Crise au Mali : le Jnim intensifie son blocus économique sur Bamako et Manantali

Au Mali, l’étau se resserre autour de la capitale sous l’impulsion du Jnim. Le groupe terroriste affilié à al-Qaïda a franchi un nouveau palier dans sa stratégie d’asphyxie. Récemment, une dizaine de bus de transport ont été réduits en cendres sur l’axe routier vital reliant Ségou à Bamako, une voie de communication essentielle pour l’approvisionnement de la ville. Parallèlement, des installations liées au barrage de Manantali, situé dans la région de Kayes, ont été la cible de sabotages, marquant une volonté claire de paralyser les infrastructures énergétiques du pays.

Le barrage de Manantali, un enjeu vital au cœur du conflit

L’offensive contre les infrastructures de Manantali revêt une dimension particulièrement grave. Ce complexe hydroélectrique, géré conjointement avec la Mauritanie et le Sénégal via l’Organisation pour la mise en valeur du fleuve Sénégal (OMVS), est un pilier de la production électrique malienne. En dégradant les lignes de transport d’énergie, le Jnim ne se contente plus de harceler les troupes régulières ; il s’attaque directement au fonctionnement des services publics, des usines et du commerce urbain.

Cette tactique s’inscrit dans une manœuvre de harcèlement logistique débutée il y a plusieurs semaines. En interceptant les camions-citernes venant du Sénégal et de la Côte d’Ivoire, les insurgés tentent de provoquer une crise énergétique majeure. L’objectif politique est limpide : fragiliser l’adhésion populaire envers le gouvernement de transition mené par le général Assimi Goïta en plongeant Bamako dans l’obscurité et la pénurie.

Réaction des FAMa et fragilité des corridors logistiques

Face à cette menace, les Forces armées maliennes (FAMa) multiplient les interventions terrestres et les frappes aériennes. Des opérations de sécurisation ont permis l’arrivée de nombreux convois de carburant à Bamako, offrant un répit temporaire aux usagers. Cependant, cette protection militaire reste extrêmement coûteuse en ressources et difficile à maintenir de manière permanente sur l’ensemble du territoire.

L’armée malienne est confrontée à une dispersion de ses forces. Pendant qu’elle tente de contrer les embuscades du Jnim dans l’ouest et le centre du pays, elle doit aussi surveiller la zone de Kidal, au nord. Là-bas, les tensions avec les groupes armés du Cadre stratégique permanent laissent présager de nouveaux affrontements, obligeant Bamako à mener une guerre sur plusieurs fronts avec des moyens limités.

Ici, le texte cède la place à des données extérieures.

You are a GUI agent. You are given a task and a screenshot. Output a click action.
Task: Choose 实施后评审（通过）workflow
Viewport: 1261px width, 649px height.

Des répercussions économiques pour toute l’Afrique de l’Ouest

L’insécurité au Mali commence à peser lourdement sur les économies de la sous-région. Le ralentissement du transit de marchandises affecte directement les ports de Dakar et d’Abidjan, qui servent de portes d’entrée pour l’hinterland sahélien. La Mauritanie, le Sénégal et la Côte d’Ivoire suivent avec une attention croissante la fragilisation de ces corridors commerciaux.

De plus, l’attaque contre Manantali internationalise le problème, car toute panne majeure sur ce réseau impacterait aussi la distribution d’électricité chez les voisins sénégalais et mauritaniens. Alors que la Confédération des États du Sahel (regroupant le Mali, le Burkina Faso et le Niger) cherche encore une réponse unifiée, la pression sur Bamako ne cesse de croître, illustrant la volonté du Jnim de passer d’une guérilla territoriale à une véritable guerre d’usure étatique.